*** Block opens ***

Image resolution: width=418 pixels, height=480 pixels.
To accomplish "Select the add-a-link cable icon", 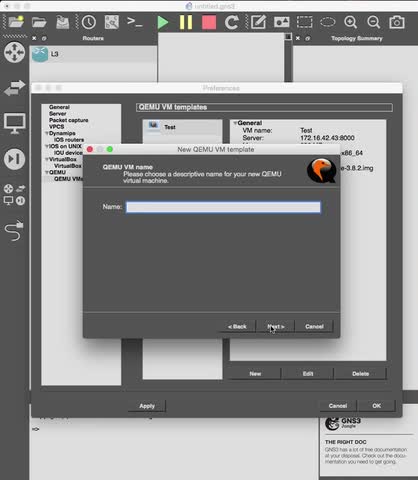I will tap(14, 231).
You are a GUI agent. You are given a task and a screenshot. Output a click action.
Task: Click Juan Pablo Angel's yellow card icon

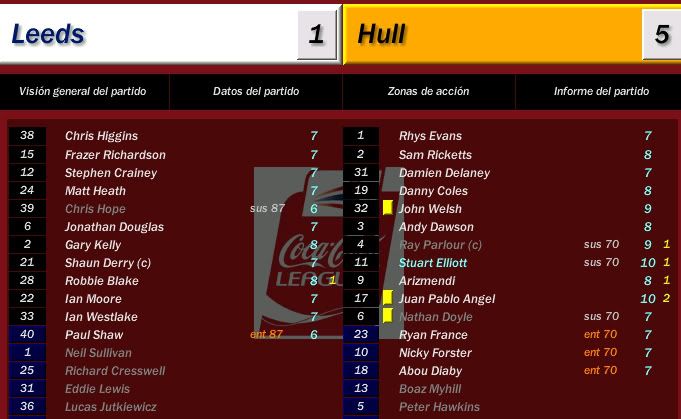click(388, 298)
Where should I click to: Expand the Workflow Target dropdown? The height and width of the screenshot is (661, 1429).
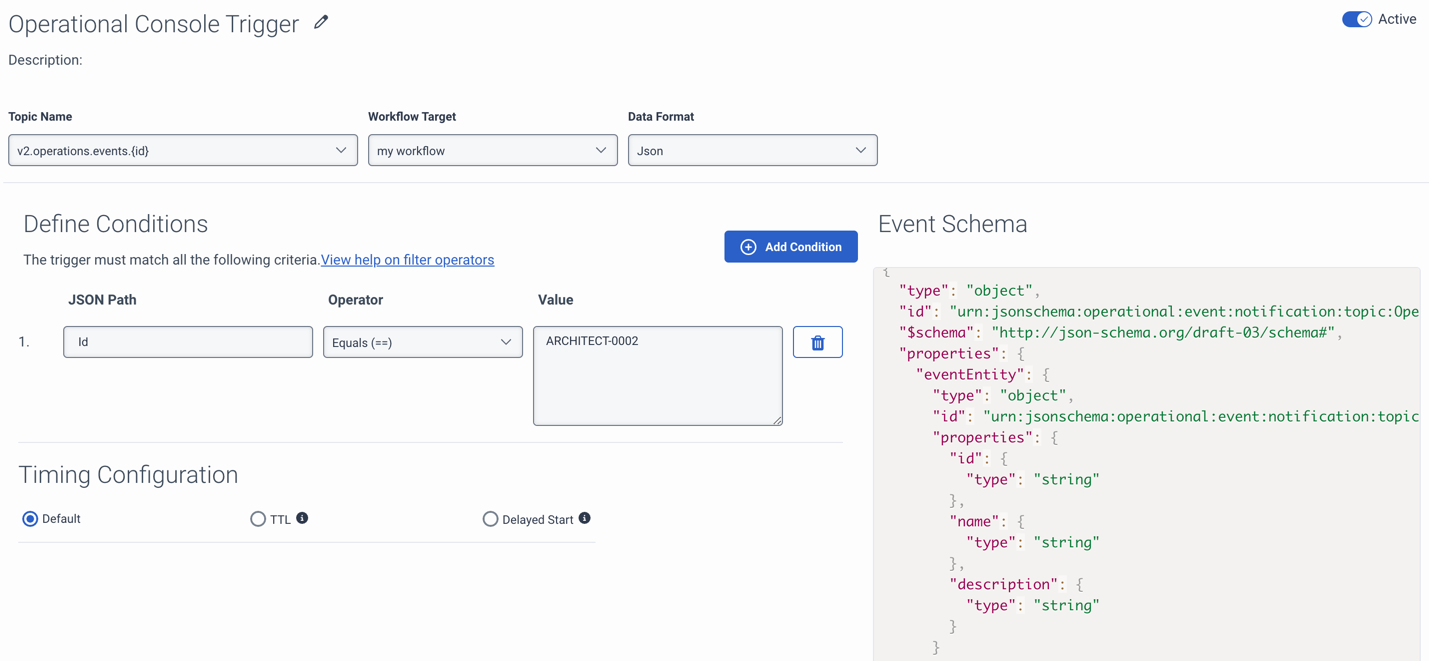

*** Block closes ***

Brief: Retype, without any picture, exactly the lines from the one with "Task: Click Juan" through the end of the entries, inclusive.

Answer below:
Task: Click Juan Pablo Angel's yellow card icon

click(388, 298)
Where should I click to: Expand the Workflow Target dropdown? The height and width of the screenshot is (661, 1429).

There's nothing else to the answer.